Traffic Flow Diagram

[ Site B: Replica ]                 [ Site A: Primary ]
      |                                     |
(CNPG Instance) --[Encrypted TCP]--> (OKD HAProxy Router)
      |           (Port 443)                |
      |                                     |
      |                            [SNI Inspection]
      |                                     |
      |                                     v
      |                            (PostgreSQL Primary Pod)
      |                                   (Port 5432)

3. Design Decisions

Why CloudNativePG?

We selected CloudNativePG because it relies exclusively on standard Kubernetes primitives and uses the native PostgreSQL replication protocol (WAL shipping/Streaming). This aligns with Harmony's goal of being "K8s Native."

Why TLS Passthrough instead of VPN/NodePort?

  • NodePort: Requires static IPs and opening non-standard ports on the firewall, which violates our security constraints.
  • VPN (e.g., Wireguard/Tailscale): While secure, it introduces significant complexity (sidecars, key management) and external dependencies.
  • TLS Passthrough: Leverages the existing Ingress/Router infrastructure already present in OKD. It requires zero additional software and respects multi-tenancy (Routes are namespaced).

Configuration Philosophy (YAGNI)

The current design exposes a generic configuration surface. Users can configure standard parameters (Storage size, CPU/Memory requests, Postgres version).

We explicitly do not expose advanced CNPG or PostgreSQL configurations at this stage.
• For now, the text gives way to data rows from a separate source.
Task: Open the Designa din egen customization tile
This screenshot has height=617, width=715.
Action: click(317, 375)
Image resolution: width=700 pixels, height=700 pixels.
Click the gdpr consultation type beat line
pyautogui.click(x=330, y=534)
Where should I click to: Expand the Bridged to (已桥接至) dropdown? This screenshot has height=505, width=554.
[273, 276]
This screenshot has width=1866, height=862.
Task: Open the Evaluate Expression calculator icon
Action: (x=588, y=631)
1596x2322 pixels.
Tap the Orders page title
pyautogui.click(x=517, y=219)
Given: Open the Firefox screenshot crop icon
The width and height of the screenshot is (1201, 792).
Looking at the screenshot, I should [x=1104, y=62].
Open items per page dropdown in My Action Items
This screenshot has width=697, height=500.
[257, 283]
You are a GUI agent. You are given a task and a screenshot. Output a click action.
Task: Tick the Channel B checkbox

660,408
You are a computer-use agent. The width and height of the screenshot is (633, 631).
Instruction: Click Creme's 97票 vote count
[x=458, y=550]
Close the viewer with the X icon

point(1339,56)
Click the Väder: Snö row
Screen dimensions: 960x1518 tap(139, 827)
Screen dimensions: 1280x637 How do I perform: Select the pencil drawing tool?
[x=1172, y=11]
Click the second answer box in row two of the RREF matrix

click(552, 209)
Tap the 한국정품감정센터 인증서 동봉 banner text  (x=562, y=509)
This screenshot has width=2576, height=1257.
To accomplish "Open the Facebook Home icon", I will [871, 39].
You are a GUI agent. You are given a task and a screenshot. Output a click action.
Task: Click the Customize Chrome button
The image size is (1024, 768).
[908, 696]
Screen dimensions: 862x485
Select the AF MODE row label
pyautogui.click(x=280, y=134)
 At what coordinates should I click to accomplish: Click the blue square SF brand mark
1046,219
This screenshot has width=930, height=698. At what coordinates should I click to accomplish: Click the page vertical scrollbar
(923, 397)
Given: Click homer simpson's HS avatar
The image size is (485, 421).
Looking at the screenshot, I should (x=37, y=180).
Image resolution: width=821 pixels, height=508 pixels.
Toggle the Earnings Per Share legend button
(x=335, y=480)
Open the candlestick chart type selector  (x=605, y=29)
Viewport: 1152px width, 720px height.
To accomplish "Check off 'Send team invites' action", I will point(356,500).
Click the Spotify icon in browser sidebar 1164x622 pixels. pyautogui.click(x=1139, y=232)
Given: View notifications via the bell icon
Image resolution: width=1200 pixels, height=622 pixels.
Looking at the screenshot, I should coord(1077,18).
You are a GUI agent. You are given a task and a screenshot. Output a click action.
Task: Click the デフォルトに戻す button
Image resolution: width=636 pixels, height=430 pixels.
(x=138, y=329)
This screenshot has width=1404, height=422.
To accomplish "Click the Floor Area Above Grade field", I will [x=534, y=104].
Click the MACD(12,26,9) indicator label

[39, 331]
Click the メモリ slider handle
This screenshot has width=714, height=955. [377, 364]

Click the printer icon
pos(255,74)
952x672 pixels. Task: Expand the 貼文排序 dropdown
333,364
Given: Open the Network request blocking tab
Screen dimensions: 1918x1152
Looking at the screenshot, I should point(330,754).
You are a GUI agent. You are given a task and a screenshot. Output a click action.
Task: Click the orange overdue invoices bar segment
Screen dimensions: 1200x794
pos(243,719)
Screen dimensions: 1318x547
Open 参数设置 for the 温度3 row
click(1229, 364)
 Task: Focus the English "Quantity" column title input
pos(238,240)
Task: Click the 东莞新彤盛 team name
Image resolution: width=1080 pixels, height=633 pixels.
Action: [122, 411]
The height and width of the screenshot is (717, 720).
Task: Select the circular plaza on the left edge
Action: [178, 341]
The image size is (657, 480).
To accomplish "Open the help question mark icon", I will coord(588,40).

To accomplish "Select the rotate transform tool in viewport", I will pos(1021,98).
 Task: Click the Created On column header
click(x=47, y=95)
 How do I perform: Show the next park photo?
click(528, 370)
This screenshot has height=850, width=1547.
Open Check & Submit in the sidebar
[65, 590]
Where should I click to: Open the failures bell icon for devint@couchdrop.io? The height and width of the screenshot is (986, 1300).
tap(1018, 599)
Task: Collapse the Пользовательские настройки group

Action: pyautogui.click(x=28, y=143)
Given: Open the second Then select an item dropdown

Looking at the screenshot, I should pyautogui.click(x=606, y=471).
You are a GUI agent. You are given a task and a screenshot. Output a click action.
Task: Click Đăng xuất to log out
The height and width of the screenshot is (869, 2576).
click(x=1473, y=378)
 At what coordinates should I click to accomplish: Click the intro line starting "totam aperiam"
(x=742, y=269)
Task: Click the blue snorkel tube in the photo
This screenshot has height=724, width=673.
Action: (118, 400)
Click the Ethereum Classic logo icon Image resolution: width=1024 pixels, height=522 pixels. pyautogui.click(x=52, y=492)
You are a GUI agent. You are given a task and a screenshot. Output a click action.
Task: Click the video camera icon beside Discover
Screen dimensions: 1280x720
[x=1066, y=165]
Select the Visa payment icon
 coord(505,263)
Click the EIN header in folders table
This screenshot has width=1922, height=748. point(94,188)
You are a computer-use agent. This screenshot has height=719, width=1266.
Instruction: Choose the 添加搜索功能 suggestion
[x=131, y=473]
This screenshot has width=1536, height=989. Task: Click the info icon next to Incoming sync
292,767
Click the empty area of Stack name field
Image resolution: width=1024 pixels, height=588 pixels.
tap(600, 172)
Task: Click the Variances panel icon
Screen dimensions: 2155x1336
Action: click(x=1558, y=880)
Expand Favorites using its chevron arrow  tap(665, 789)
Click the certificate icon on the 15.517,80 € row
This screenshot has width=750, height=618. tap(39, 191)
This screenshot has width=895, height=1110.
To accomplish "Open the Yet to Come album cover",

  • Reasoning: We aim to keep the API surface small and manageable.
  • Future Path: We plan to implement a "pass-through" mechanism to allow sending raw config maps or custom parameters to the underlying engine (CNPG) only when a concrete use case arises. Until then, we adhere to the YAGNI (You Ain't Gonna Need It) principle to avoid premature optimization and API bloat.

4. Usage Guide

To deploy a multi-site cluster, apply the MultisitePostgreSQL resource to the Harmony Control Plane.

Example Manifest

apiVersion: harmony.io/v1alpha1
kind: MultisitePostgreSQL
metadata:
  name: finance-db
  namespace: tenant-a
spec:
  version: "15"
  storage: "10Gi"
  resources:
    requests:
      cpu: "500m"
      memory: "1Gi"
  
  # Topology Definition
  topology:
    primary:
      site: "site-paris" # The name of the cluster in Harmony
    replicas:
      - site: "site-newyork"

What happens next?

  1. Harmony detects the CR.
  2. On Site Paris: It deploys a CNPG Cluster (Primary) and creates a Passthrough Route postgres-finance-db.apps.site-paris.example.com.
  3. On Site New York: It deploys a CNPG Cluster (Replica) configured with externalClusters pointing to the Paris Route.
  4. Data begins replicating immediately over the encrypted channel.

5. Troubleshooting

  • Connection Refused: Ensure the Primary site's Route is successfully admitted by the Ingress Controller.
  • Certificate Errors: CNPG manages mTLS automatically. If errors persist, ensure the CA secrets were correctly propagated by Harmony from Primary to Replica namespaces.